Why do we not know the story of Viola Luizzo, while nearly everyone has heard of Goodman, Schwerner and Cheney -- the three rights workers killed the year before in Mississippi? The reasons are complex, and won’t be found in history books. Immediately following her murder, Liuzzo became the target of a smear campaign, mounted by J Edgar Hoover and the FBI, as a means of diverting attention from the fact that a key FBI informant was in the car with Liuzzo’s killers. This discrediting of her name -- mostly based on her gender and wholly unfounded -- succeeded in erasing Viola Liuzzo from our cultural memory. After delving through thousands of pages of government documents and filming interviews with leaders in the fields of politics, history and forensics psychology, the filmmakers shed a new light on this complicated, buried story.

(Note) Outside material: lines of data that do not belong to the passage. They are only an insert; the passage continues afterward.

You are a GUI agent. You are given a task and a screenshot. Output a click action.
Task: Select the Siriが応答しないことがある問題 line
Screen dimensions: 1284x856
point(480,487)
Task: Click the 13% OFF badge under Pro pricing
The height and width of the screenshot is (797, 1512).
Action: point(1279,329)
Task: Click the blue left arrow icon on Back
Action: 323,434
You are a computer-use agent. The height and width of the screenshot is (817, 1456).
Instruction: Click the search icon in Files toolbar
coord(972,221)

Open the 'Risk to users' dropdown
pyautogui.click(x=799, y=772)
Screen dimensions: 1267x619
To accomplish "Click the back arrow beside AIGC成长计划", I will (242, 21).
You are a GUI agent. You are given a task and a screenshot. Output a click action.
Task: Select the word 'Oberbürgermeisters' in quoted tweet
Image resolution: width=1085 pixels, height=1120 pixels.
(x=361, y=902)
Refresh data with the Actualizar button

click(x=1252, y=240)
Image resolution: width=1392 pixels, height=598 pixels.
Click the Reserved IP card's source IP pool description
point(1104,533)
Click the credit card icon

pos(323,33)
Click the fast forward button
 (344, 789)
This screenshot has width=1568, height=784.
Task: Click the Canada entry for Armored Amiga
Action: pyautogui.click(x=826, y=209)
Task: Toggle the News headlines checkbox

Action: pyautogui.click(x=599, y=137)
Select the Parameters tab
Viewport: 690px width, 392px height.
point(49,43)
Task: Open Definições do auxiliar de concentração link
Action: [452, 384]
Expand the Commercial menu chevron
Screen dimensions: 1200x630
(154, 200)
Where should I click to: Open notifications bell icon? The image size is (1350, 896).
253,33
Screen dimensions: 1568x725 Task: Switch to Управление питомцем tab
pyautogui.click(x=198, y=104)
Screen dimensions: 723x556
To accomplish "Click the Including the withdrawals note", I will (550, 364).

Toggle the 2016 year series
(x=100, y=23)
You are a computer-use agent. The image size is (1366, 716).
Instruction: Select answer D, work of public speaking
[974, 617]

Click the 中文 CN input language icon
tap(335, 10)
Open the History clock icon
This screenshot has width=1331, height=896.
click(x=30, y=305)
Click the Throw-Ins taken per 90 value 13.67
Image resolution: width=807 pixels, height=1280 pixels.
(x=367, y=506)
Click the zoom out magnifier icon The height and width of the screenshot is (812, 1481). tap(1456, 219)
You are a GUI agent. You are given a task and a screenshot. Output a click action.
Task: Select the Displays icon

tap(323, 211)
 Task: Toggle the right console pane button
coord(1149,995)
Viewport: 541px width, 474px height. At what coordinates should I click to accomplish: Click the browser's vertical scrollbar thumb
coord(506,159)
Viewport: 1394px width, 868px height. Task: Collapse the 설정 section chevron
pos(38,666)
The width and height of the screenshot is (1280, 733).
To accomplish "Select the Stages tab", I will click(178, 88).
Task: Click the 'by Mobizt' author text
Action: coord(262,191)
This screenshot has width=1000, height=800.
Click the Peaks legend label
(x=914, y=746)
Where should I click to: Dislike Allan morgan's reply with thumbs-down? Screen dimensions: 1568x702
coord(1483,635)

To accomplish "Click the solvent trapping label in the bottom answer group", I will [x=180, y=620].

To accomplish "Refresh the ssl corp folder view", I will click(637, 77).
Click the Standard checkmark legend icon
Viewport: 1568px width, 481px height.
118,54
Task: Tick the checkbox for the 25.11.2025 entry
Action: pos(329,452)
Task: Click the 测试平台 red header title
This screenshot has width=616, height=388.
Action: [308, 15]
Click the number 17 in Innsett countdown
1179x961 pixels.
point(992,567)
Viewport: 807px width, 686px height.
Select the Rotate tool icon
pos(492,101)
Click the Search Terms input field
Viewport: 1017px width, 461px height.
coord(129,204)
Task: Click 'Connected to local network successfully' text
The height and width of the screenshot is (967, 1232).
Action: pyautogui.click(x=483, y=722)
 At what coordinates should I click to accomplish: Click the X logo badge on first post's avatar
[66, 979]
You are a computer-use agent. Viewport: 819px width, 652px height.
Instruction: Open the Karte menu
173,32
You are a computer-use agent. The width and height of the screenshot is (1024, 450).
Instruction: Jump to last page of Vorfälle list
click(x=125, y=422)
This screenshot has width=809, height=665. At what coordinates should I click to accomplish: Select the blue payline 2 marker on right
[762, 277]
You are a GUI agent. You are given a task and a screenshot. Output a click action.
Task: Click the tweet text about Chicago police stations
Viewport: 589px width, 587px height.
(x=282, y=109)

Parallel to the Civil Rights struggle for which Viola lost her life is the present-day journey of her five children. Mary, the middle daughter, decides to retrace her mother’s road trip from Detroit to Selma with the filmmakers. In the mid-60s she was an angry kid in the midst of a personal rebellion with her mother. The trauma of her sudden death caused her to bury any memories of her mother. Instead, she found herself reliving only the details of her gruesome death and its tumultuous aftermath. Now as an adult, she’s ready to bring her back into consciousness. What she finds in Selma is both surprising and profoundly healing.
Her brothers Tony and Tommy, who as boys felt the weight of it all on their shoulders, were eventually hit the hardest. Theirs is a path routed in turmoil, resulting largely from repeated failed attempts to vindicate their mother and seek justice their family. Their lives have been torn apart by what they see as a betrayal of their government, and after decades of fighting, they’ve each resigned themselves to their own form of refuge, which disconnects them from their sisters and the rest of the world.
Home of the Brave links the personal and the political, the past and present and has a resonance to our world today.